§ **記事**:
============================================================

特に夏の渇水期ともなれば、イワナの姿すら見えなくなる場合も少なくない
イワナ釣りを知らない門外漢の人が、そんな沢を登り、一匹のイワナすら見えなかったとすれば、
魚を殺生する釣り人を恨むに違いない


しかし、翌春になると、どこから湧いてきたのかと不思議に思うほど、
またまた尺前後のイワナが入れ食いとなる
それは何故なのだろうか・・・

毎年、イワナは一定量、釣り人に釣られる
しかし、人の気配を感じるにつれて、イワナの防御本能が強くなる
イワナがスレルにつれて、釣り人の足も遠のく

また、天然のイワナは、自然が豊かであれば、勝手に増えてくれる
例え一時的にイワナが激減したとしても、イワナの回復力は凄まじい
それは、イワナを育むブナの森の力だと言えるだろう

つまり、数年単位でならせば、差し引きゼロに等しく、全体量が減っていないことを示している
ただし、このような自然の回復力を持つ沢は、ブナなどの渓畔林が豊かな渓流に限られる
▲明日の山菜採り場を視察中・・・まだ出始めだが、採取するには十分であることを確認 ツキノワグマの糞・・・真っ黒でしかも大量、これは冬眠明けの糞だろうか
▲わずか2時間弱の釣果・・・8寸から泣き尺サイズがそろった。魚体はサビ付き、一様に黒っぽい。大きいサイズ4尾は刺身用にさばく。 今晩の山の野菜・・・山菜は、出始めの若芽の頃が柔らかく最も美味しい。

============================================================

§ **データセット**:
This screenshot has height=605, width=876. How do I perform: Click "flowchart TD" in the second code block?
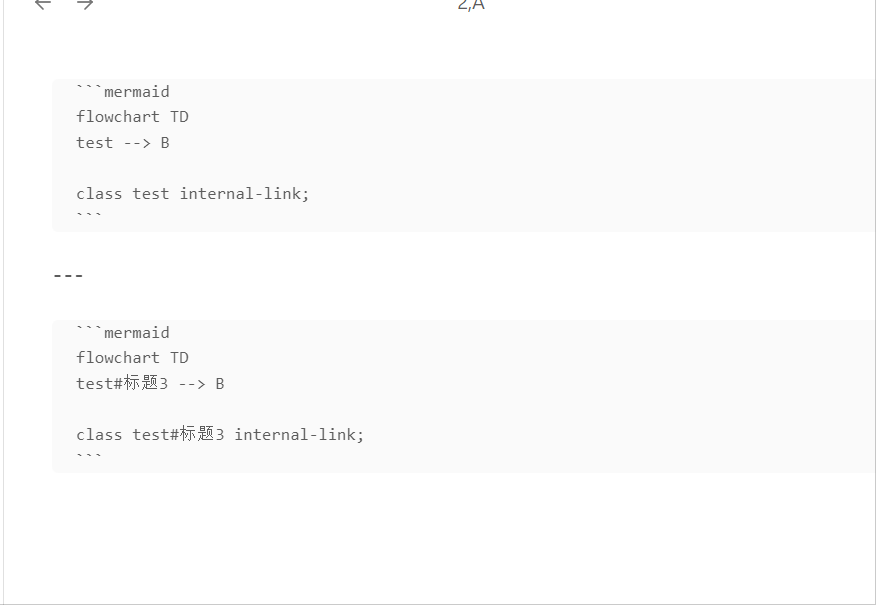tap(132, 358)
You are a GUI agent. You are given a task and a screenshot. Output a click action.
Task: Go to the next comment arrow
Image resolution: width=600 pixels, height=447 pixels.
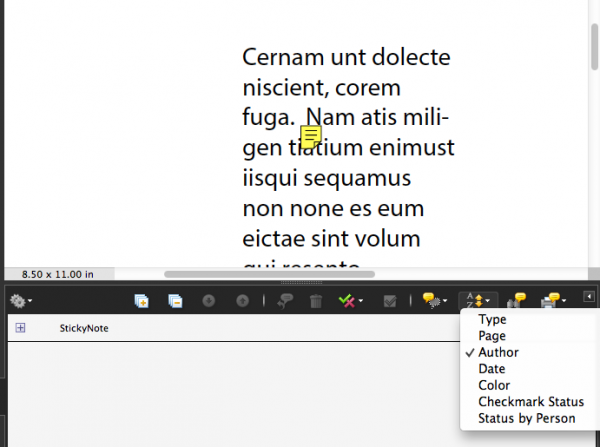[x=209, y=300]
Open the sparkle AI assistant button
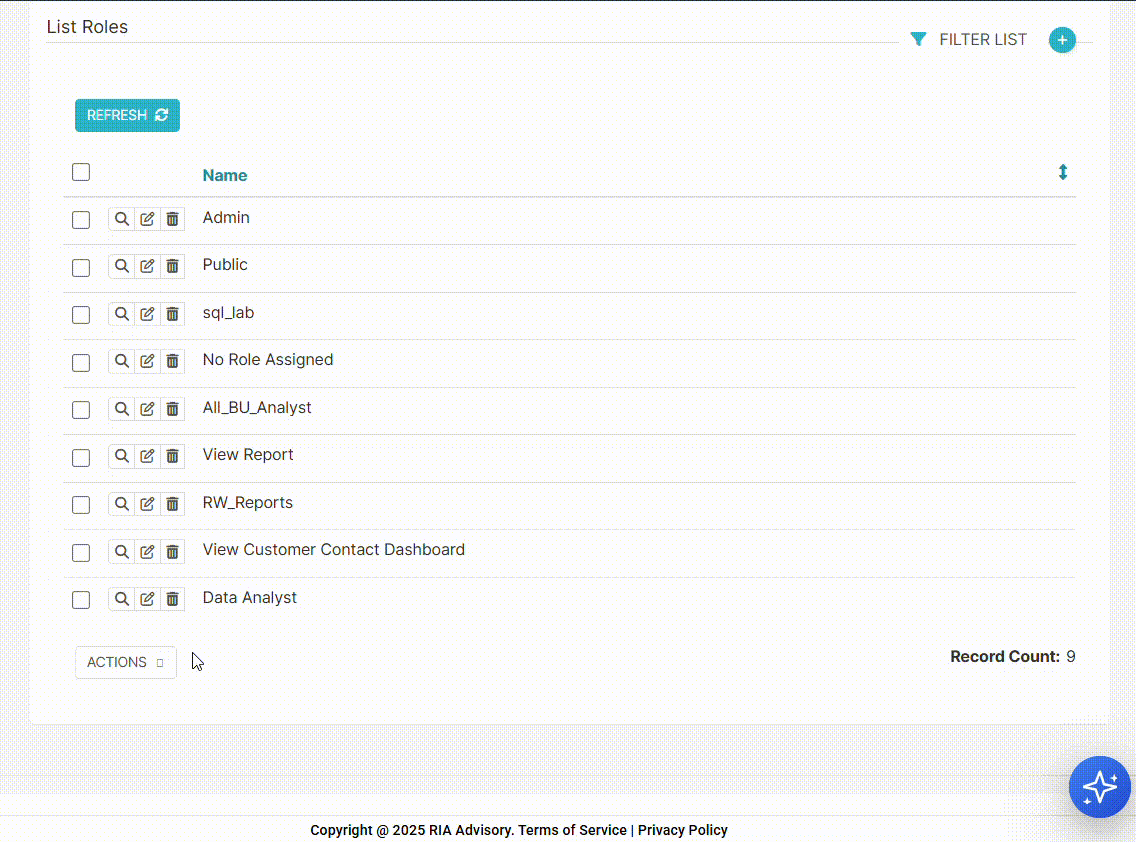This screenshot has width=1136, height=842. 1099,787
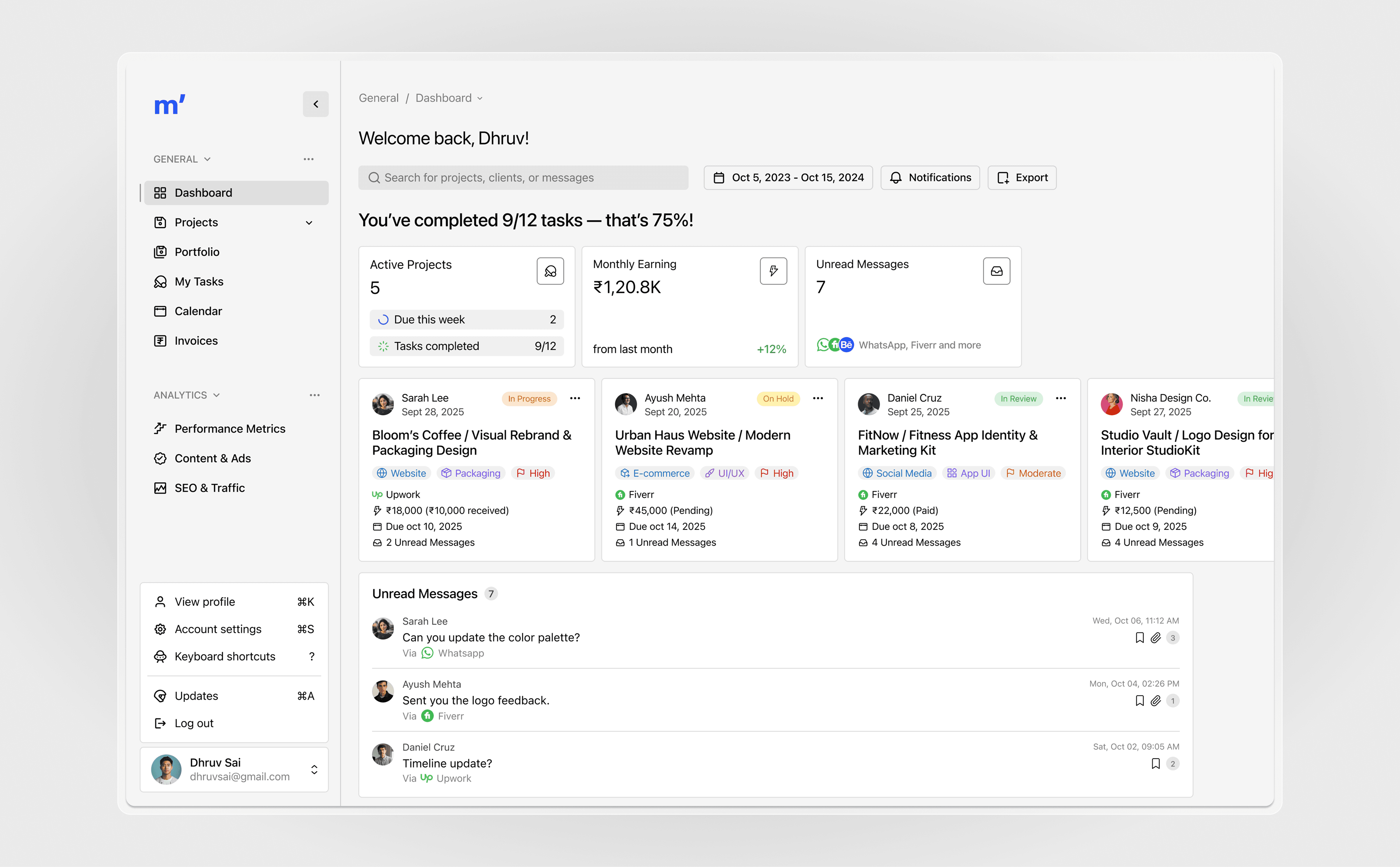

============================================================

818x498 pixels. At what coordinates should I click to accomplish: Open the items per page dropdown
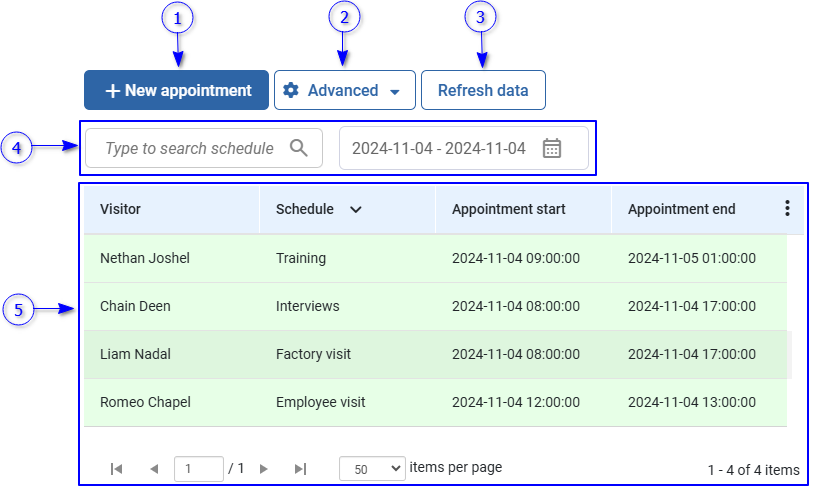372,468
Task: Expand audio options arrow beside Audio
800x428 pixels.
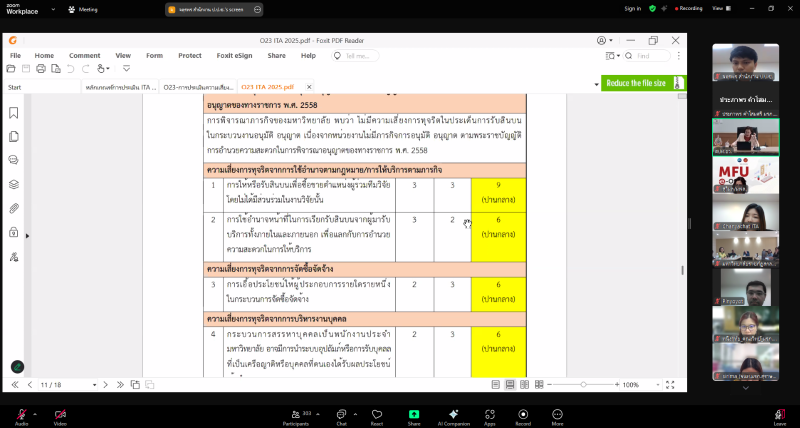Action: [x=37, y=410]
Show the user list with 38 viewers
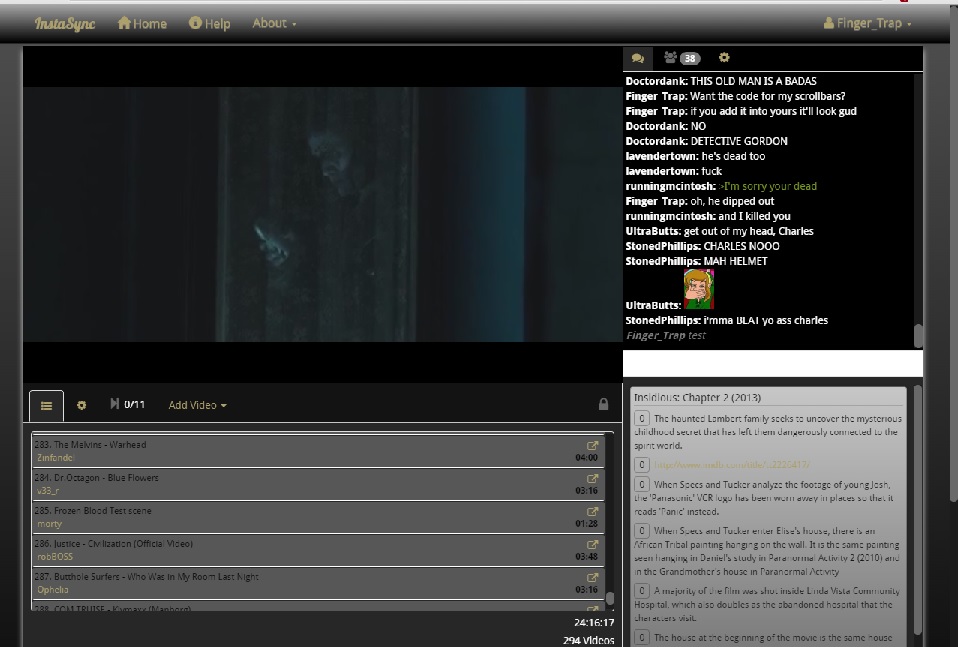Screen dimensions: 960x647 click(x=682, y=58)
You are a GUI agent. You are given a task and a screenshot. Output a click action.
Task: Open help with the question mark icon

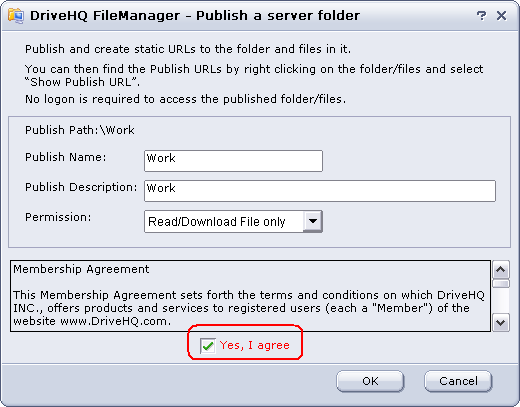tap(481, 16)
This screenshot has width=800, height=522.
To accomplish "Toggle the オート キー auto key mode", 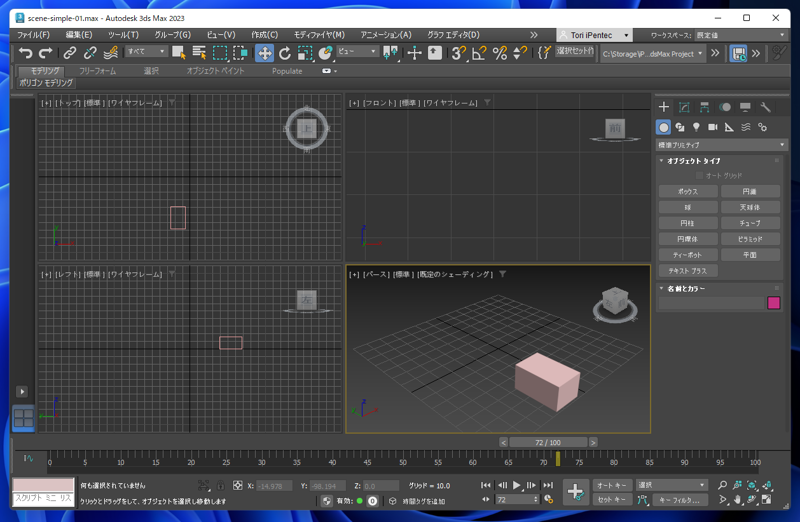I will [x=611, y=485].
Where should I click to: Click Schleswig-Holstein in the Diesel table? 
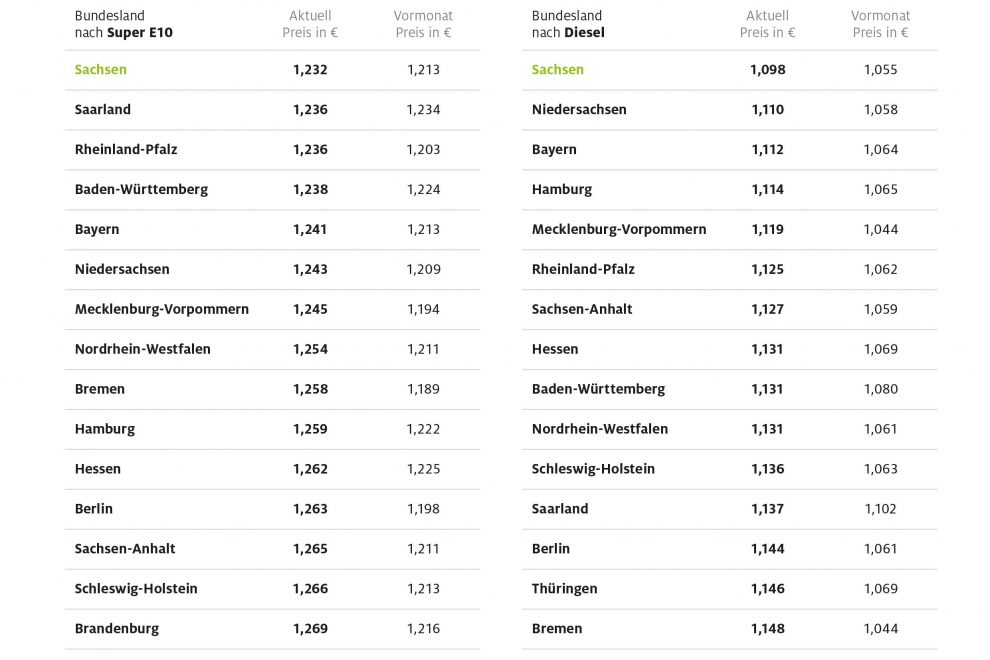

============================================================

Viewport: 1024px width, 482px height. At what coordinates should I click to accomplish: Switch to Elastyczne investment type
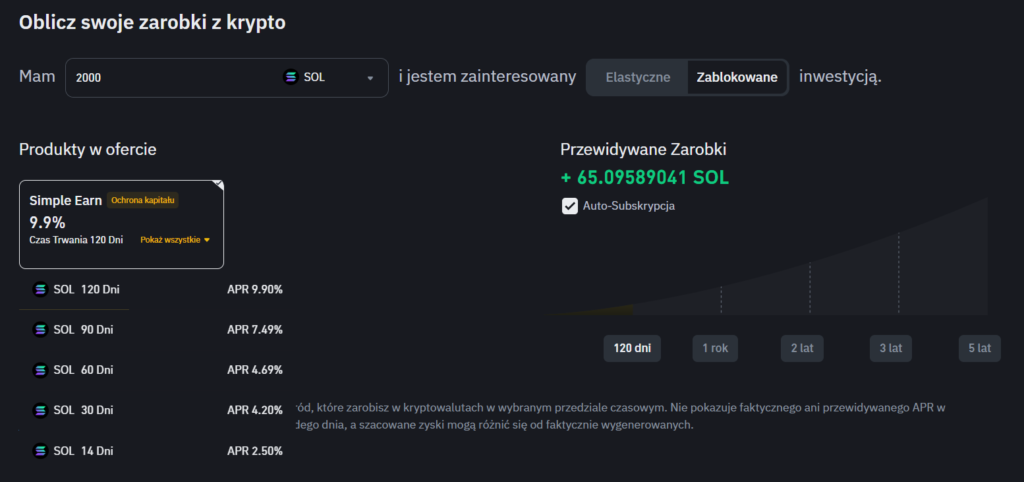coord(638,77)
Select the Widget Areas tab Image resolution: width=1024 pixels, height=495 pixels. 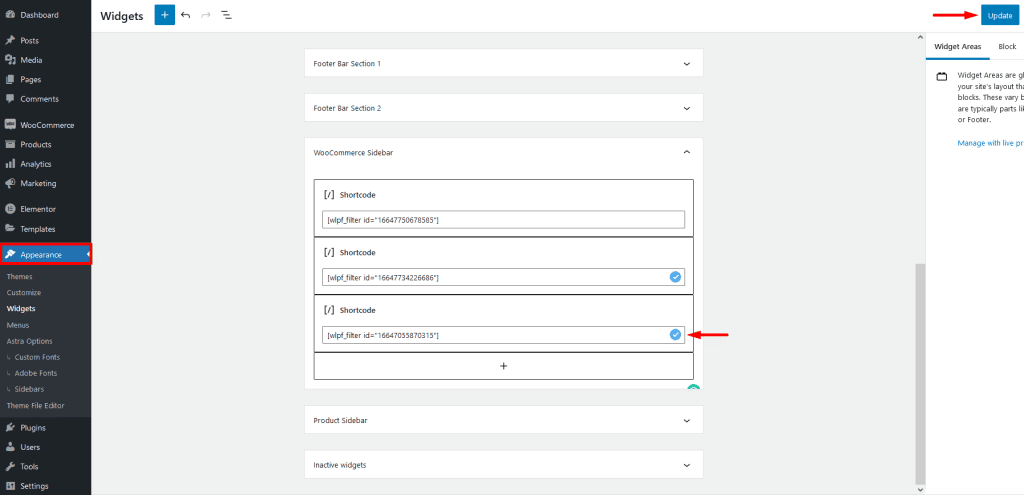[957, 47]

============================================================

§ **課題**:
記事の中で、「毎年、イワナは一定量、釣り人に釣られる」を含む語句で始まり「の頃が柔らかく最も美味しい。」で終わる部分を、「ブナ」を「ミズナラ」に置き換えて書き直してください。

§ **解答**:
毎年、イワナは一定量、釣り人に釣られる
しかし、人の気配を感じるにつれて、イワナの防御本能が強くなる
イワナがスレルにつれて、釣り人の足も遠のく

また、天然のイワナは、自然が豊かであれば、勝手に増えてくれる
例え一時的にイワナが激減したとしても、イワナの回復力は凄まじい
それは、イワナを育むミズナラの森の力だと言えるだろう

つまり、数年単位でならせば、差し引きゼロに等しく、全体量が減っていないことを示している
ただし、このような自然の回復力を持つ沢は、ミズナラなどの渓畔林が豊かな渓流に限られる
▲明日の山菜採り場を視察中・・・まだ出始めだが、採取するには十分であることを確認 ツキノワグマの糞・・・真っ黒でしかも大量、これは冬眠明けの糞だろうか
▲わずか2時間弱の釣果・・・8寸から泣き尺サイズがそろった。魚体はサビ付き、一様に黒っぽい。大きいサイズ4尾は刺身用にさばく。 今晩の山の野菜・・・山菜は、出始めの若芽の頃が柔らかく最も美味しい。